Jacky Naegelen / AFP
A New York vendredi, lors de la signature de l’Accord de Paris, la France, en tant que pays hôte de la COP21 où a été adopté le texte, avait droit à tous les honneurs."Le temps presse. Nous devons aller plus loin même que les promesses qui ont été faites, que les engagements qui ont été pris et faire que nos déclarations deviennent des actes", y déclarait ainsi François Hollande.

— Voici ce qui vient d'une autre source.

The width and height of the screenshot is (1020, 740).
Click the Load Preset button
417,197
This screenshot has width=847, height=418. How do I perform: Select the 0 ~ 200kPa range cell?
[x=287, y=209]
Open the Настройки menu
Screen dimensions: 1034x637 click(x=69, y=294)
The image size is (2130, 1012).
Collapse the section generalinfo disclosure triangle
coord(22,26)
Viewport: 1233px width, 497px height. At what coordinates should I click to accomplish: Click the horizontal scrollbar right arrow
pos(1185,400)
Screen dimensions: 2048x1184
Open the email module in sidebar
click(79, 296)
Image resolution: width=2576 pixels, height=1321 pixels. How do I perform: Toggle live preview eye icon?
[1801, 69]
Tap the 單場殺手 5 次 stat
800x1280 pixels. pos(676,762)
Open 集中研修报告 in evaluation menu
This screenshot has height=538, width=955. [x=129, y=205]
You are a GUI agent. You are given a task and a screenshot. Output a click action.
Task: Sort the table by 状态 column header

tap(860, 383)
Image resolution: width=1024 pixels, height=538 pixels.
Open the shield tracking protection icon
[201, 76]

Changement de ton ce matin, à la conférence environnementale, la dernière de sa mandature. Certes, l’enthousiasme des mots est toujours le même dans le discours du Président. Celui-ci a notamment réitéré son ambition de mettre la France aux avants postes de la lutte contre le changement climatique en fixant unilatéralement pour l'Hexagone un prix plancher du carbone sur l'électricité - sans en définir toutefois le prix - dont les modalités seront précisées cette année. Une mesure symbolique puisque la France ne compte que 5 centrales à charbon mais qui envoie un signal fort aux autres pays.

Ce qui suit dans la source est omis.